Division of Epidemiology & Biostatistics, Graduate School of Public Health, San Diego State University, San Diego, CA, USA.
Department of Epidemiology & Biostatistics, University of Arizona College of Public Health, Tucson, AZ, USA.
BMC Public Health. 2018 Apr 3;18(1):445. doi: 10.1186/s12889-018-5367-z.
Respiratory Syncytial Virus (RSV) is the leading cause of hospitalization in children less than 1 year of age in the United States. Internet search engine queries may provide high resolution temporal and spatial data to estimate and predict disease activity.
After filtering an initial list of 613 symptoms using high-resolution Bing search logs, we used Google Trends data between 2004 and 2016 for a smaller list of 50 terms to build predictive models of RSV incidence for five states where long-term surveillance data was available. We then used domain adaptation to model RSV incidence for the 45 remaining US states.

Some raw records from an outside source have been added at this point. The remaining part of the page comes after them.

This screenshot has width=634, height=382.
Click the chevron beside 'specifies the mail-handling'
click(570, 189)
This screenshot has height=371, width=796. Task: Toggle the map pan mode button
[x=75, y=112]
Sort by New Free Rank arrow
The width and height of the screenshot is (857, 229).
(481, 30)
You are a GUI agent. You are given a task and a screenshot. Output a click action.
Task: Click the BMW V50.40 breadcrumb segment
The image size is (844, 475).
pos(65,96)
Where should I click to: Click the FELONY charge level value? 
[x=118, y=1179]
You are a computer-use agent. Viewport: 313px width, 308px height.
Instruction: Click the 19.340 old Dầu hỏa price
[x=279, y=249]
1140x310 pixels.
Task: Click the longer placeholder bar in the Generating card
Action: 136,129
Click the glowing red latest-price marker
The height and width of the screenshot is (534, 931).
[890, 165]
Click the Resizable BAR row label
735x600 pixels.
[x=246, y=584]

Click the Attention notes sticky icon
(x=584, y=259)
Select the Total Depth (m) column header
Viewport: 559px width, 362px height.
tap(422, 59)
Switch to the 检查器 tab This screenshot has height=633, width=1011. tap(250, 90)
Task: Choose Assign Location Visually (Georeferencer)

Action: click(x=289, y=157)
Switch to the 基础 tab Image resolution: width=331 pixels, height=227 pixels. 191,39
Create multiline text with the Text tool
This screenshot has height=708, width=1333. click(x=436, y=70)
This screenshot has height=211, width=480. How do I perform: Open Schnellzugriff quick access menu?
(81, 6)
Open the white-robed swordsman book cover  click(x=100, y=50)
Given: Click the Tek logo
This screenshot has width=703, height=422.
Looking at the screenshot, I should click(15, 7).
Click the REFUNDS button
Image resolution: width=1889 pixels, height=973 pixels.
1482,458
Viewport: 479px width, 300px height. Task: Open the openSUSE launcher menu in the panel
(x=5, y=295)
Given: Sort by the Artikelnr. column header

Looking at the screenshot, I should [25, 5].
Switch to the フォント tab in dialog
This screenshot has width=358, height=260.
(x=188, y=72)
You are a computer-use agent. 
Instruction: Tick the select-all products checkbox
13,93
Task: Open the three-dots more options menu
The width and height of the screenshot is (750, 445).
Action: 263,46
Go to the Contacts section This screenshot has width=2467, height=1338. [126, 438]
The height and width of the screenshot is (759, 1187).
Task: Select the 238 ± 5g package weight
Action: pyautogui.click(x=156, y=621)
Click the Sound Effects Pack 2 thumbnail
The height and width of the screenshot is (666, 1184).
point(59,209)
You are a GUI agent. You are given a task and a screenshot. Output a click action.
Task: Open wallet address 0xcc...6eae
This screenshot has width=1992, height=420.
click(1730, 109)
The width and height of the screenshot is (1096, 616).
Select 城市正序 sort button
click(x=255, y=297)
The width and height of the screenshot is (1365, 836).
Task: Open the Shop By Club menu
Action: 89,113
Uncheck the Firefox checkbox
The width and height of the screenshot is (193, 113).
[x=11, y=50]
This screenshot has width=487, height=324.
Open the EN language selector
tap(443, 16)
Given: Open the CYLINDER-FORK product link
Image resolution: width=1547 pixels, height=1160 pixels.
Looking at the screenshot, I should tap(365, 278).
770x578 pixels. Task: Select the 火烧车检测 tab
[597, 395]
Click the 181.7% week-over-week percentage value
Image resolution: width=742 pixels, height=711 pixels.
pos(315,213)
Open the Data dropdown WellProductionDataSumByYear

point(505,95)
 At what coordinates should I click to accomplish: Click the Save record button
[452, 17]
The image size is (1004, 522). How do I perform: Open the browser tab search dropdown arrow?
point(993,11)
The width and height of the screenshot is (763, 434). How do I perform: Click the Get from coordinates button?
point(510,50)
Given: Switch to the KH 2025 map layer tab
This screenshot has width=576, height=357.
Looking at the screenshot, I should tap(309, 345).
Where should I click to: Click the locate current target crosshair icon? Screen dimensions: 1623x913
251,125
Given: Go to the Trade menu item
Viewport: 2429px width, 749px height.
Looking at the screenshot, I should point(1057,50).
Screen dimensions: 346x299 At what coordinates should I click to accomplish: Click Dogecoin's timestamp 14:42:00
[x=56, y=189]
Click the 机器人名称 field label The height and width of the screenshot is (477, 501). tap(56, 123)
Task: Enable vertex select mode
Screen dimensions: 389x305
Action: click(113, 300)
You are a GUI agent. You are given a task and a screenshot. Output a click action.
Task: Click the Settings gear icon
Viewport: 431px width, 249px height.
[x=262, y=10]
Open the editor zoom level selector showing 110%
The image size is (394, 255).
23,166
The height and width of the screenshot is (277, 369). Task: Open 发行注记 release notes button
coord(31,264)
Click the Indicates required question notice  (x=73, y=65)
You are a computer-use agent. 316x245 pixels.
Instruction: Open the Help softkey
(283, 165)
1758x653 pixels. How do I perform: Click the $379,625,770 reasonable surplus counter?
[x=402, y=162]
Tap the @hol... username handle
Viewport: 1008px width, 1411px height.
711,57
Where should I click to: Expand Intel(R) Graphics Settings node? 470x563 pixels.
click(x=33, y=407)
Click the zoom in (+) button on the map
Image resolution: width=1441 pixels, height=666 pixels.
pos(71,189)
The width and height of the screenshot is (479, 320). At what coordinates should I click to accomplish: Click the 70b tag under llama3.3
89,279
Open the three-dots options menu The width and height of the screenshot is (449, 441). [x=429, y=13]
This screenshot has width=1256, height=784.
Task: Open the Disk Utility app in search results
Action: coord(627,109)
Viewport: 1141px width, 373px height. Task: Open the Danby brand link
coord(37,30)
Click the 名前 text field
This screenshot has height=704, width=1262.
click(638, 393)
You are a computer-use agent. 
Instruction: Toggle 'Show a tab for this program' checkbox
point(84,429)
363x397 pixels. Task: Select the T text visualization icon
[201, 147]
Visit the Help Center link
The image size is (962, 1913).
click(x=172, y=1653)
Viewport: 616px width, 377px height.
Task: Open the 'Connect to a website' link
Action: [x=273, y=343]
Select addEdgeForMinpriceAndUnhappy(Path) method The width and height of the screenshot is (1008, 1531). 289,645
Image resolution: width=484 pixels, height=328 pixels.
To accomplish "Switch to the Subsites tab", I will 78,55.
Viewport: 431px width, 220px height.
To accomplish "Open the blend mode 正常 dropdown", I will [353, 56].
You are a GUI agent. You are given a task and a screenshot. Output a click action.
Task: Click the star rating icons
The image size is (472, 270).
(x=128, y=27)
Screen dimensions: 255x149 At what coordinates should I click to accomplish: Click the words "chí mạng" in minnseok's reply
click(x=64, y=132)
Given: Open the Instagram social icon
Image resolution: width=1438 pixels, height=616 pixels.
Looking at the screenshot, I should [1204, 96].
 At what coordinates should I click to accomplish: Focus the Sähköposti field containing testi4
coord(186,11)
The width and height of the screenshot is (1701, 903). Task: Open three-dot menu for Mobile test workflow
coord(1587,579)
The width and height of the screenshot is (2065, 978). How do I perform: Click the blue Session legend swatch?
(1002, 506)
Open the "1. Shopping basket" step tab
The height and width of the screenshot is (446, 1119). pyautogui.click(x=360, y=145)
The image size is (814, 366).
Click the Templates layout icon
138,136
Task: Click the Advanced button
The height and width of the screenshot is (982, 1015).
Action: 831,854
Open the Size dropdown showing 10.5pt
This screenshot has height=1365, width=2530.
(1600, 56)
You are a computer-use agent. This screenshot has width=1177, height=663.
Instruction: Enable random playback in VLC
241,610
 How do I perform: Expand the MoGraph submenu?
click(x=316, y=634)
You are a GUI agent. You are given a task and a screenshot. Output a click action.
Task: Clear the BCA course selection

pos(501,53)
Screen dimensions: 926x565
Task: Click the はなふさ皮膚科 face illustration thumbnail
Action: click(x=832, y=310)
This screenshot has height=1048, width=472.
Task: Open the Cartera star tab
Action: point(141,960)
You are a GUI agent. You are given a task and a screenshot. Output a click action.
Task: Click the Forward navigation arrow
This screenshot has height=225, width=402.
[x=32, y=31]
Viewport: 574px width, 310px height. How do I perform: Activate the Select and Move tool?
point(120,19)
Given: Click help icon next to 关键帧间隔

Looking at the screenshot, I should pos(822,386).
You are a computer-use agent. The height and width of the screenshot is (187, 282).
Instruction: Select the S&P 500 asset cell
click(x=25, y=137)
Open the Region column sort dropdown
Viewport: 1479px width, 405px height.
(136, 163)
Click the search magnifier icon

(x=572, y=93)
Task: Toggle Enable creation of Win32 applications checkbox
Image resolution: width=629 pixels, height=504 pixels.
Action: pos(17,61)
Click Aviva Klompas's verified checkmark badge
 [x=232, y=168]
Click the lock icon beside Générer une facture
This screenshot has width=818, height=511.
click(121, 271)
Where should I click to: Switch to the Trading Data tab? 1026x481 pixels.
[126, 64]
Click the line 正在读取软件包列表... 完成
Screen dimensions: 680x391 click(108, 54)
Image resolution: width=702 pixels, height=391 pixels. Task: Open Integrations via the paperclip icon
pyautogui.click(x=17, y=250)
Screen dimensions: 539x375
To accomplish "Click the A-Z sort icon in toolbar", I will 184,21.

Surveillance data sources (hospitalization and laboratory reports) were highly correlated, as were laboratory reports with search engine data. The four terms which were most often statistically significantly correlated as time series with the surveillance data in the five state models were RSV, flu, pneumonia, and bronchiolitis. Using our models, we tracked the spread of RSV by observing the time of peak use of the search term in different states. In general, the RSV peak moved from south-east (Florida) to the north-west US.
Our study represents the first time that RSV has been tracked using Internet data results and highlights successful use of search filters and domain adaptation techniques, using data at multiple resolutions. Our approach may assist in identifying spread of both local and more widespread RSV transmission and may be applicable to other seasonal conditions where comprehensive epidemiological data is difficult to collect or obtain.
呼吸道合胞病毒(RSV)是美国 1 岁以下儿童住院的主要原因。互联网搜索引擎查询可能提供高分辨率的时间和空间数据,以估计和预测疾病活动。
在使用高分辨率 Bing 搜索日志过滤了最初的 613 个症状列表后,我们使用了 2004 年至 2016 年之间的 Google Trends 数据来对 50 个较小的术语列表进行建模,以建立五个有长期监测数据的州的 RSV 发病率预测模型。然后,我们使用领域自适应来对 45 个剩余的美国州的 RSV 发病率进行建模。
监测数据源(住院和实验室报告)高度相关,实验室报告与搜索引擎数据也高度相关。在五个州的模型中,作为时间序列与监测数据最常具有统计学显著相关性的四个术语是 RSV、流感、肺炎和细支气管炎。使用我们的模型,我们通过观察不同州搜索词使用高峰期的时间来跟踪 RSV 的传播。一般来说,RSV 高峰从东南部(佛罗里达州)转移到美国西北部。
我们的研究首次使用互联网数据结果跟踪 RSV,并强调了成功使用搜索过滤器和领域自适应技术,使用多种分辨率的数据。我们的方法可以帮助识别局部和更广泛的 RSV 传播的传播,并且可能适用于其他难以收集或获得全面流行病学数据的季节性条件。